Spin Doctors
Macau casino executives are seeking to put the best gloss on tough market conditions
The possible scenario of Galaxy being forced to suspend work on Cotai would have seemed shocking just a few months ago. Given what’s been going on in the Macau market since the final quarter of 2008, it now looks perfectly rational—normal even. In any case, since Las Vegas Sands Corp’s decision to halt work on its new Cotai projects in November, few events retain the power to shock.
The terms ‘phased opening’ or ‘soft opening’, when applied to one of Macau’s new integrated gaming resorts, used to be accepted by industry observers as a practical solution to a genuine logistical problem—i.e., how to organise the smooth transition of a massive project from building site to paying attraction. Now, following the global meltdown of debt and equity markets, ‘phased opening’ seems to be a term used increasingly to cover the backs of casino executives as they scramble to meet their massive capital commitments in order to avoid having their stocks and bonds classified as junk because of missed payment deadlines on debt.
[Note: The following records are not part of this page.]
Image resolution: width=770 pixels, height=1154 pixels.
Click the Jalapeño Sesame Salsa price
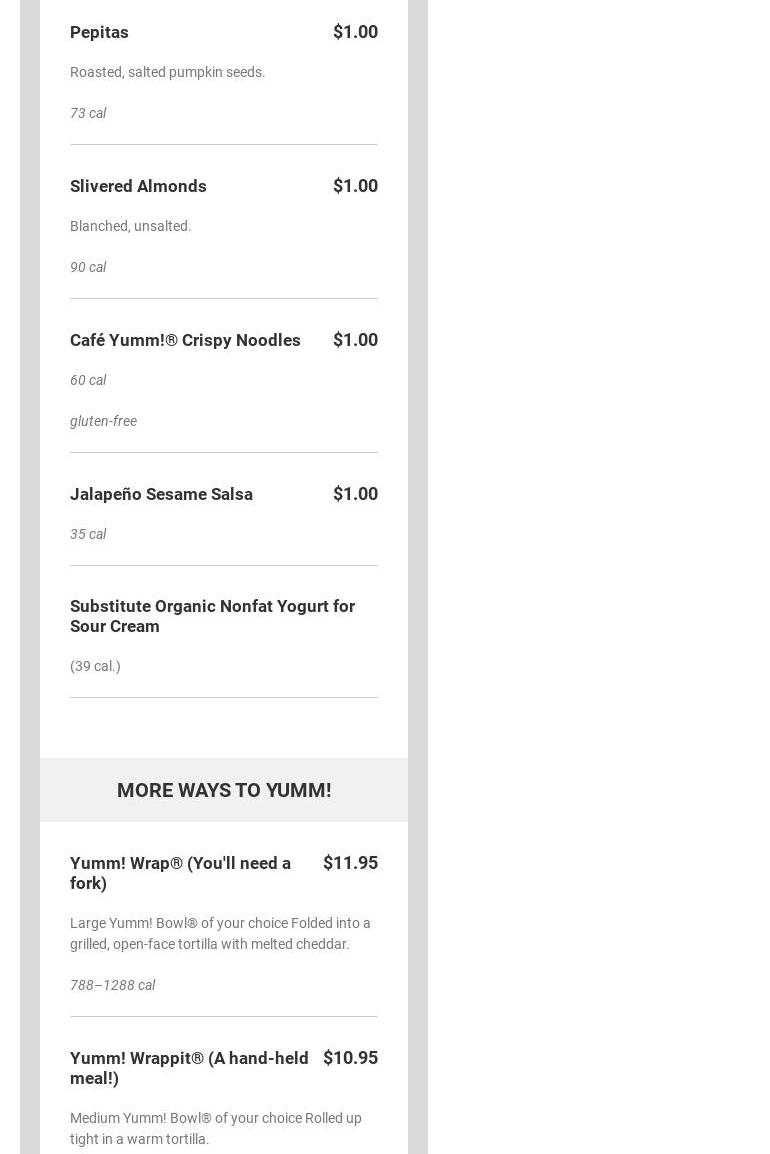coord(355,494)
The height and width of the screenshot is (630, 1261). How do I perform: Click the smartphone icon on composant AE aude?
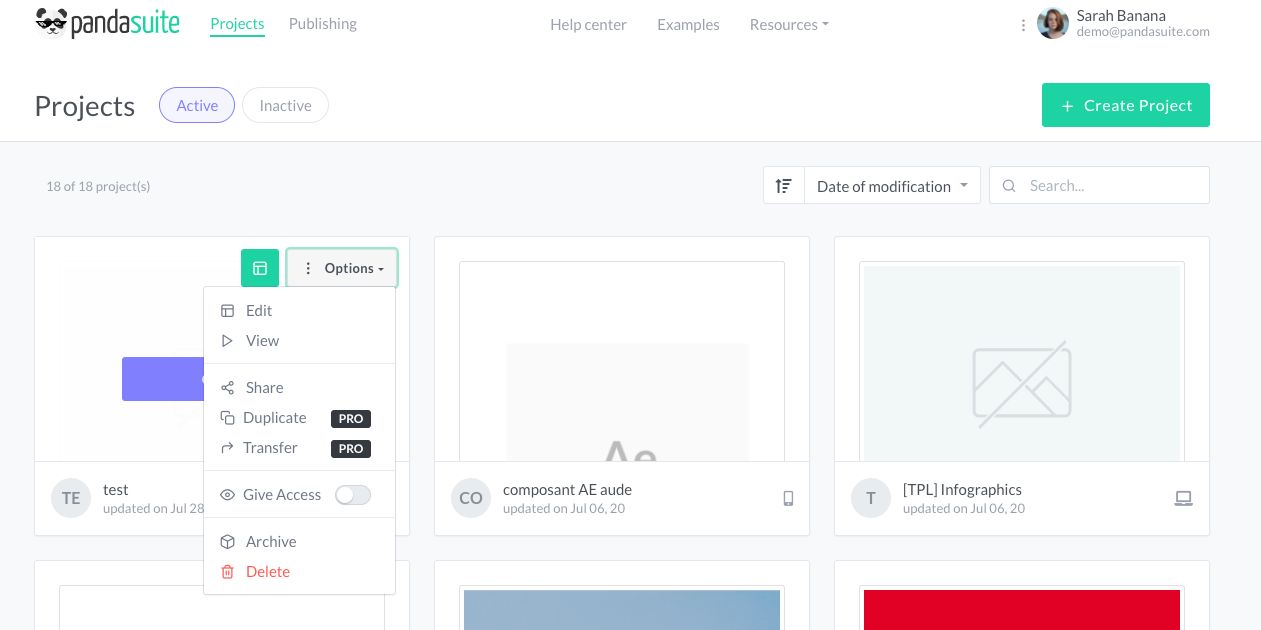click(788, 498)
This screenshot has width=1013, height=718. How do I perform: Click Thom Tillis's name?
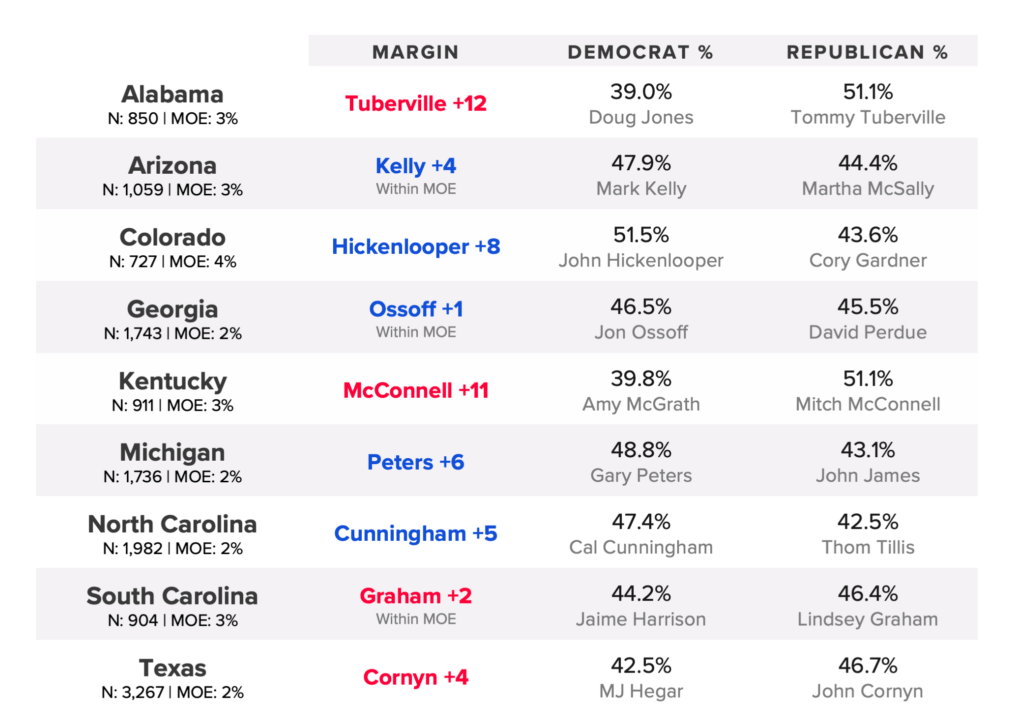(868, 548)
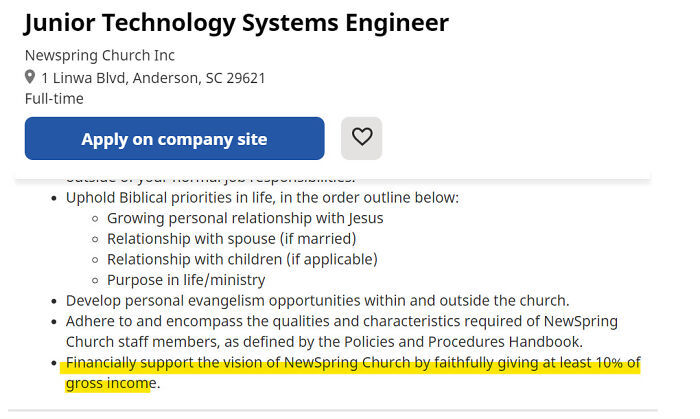The image size is (700, 419).
Task: Click the Relationship with children line
Action: [x=242, y=259]
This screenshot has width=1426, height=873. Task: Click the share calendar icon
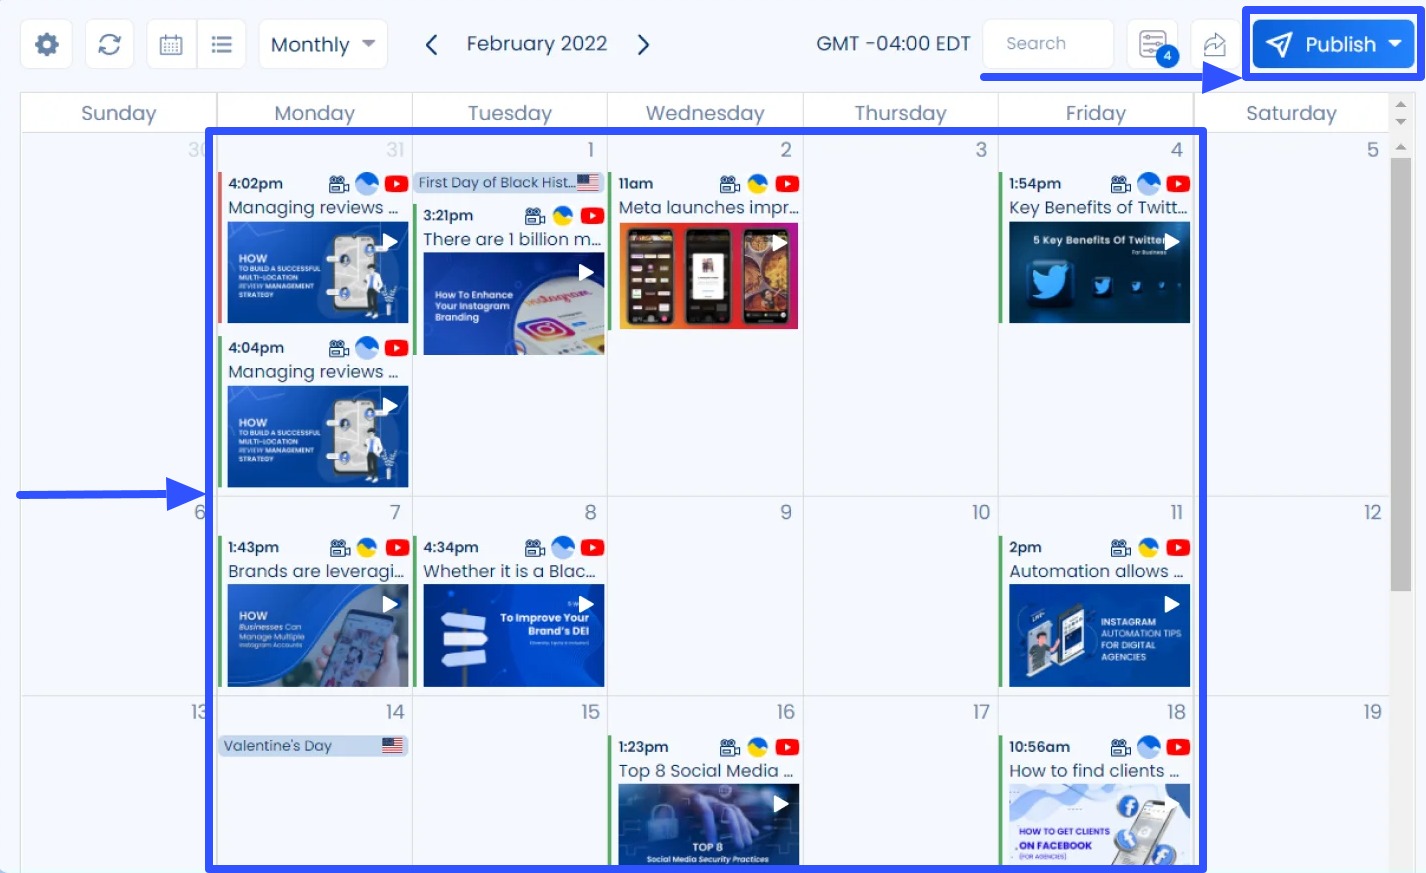click(x=1214, y=45)
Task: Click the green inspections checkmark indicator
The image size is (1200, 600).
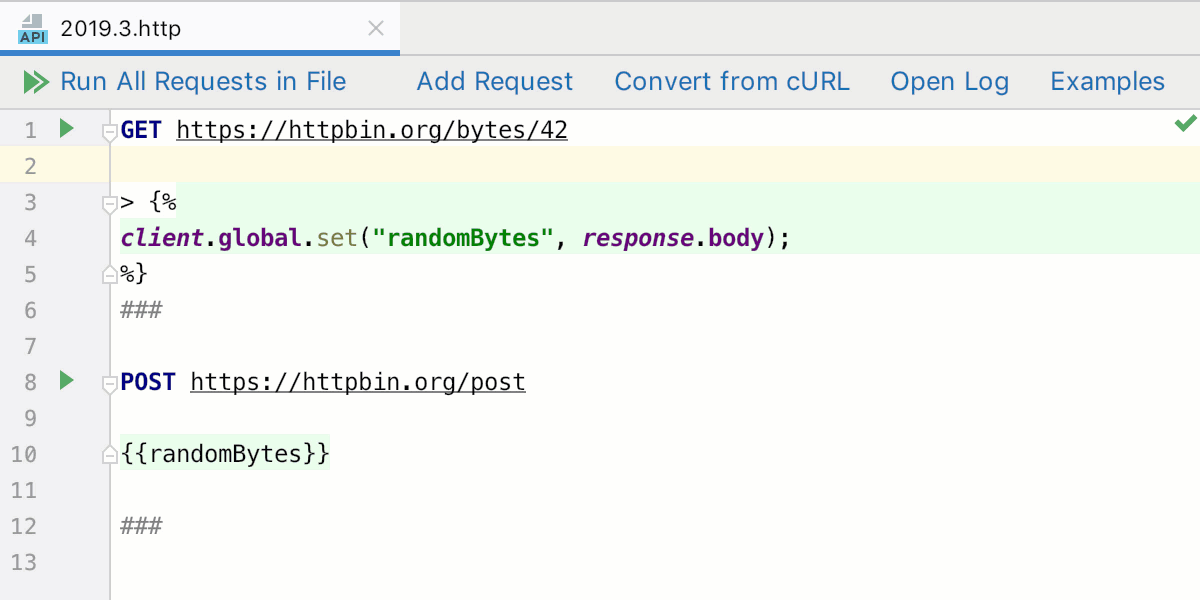Action: [x=1185, y=123]
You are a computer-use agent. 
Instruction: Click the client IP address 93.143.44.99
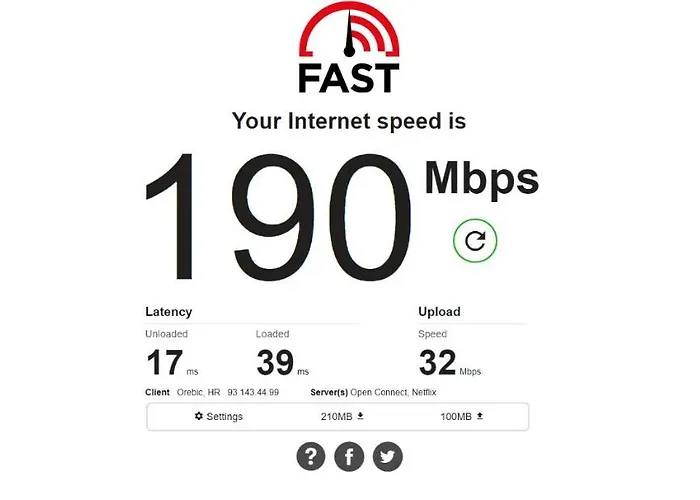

An awful lot of casino executives were busy in the final weeks of 2008 making a virtue out of necessity, with phrases such as “realignment with existing market conditions” to explain away their embarrassment on funding. Such talk may not be entirely self-serving. A consensus view appears to be forming that oversupply of product in an immature market has been at least one contributing factor to Macau’s current woes. The spectre of the global credit disaster does, though, continue to cast a long shadow over the Macau gaming market and Asian gaming markets in general.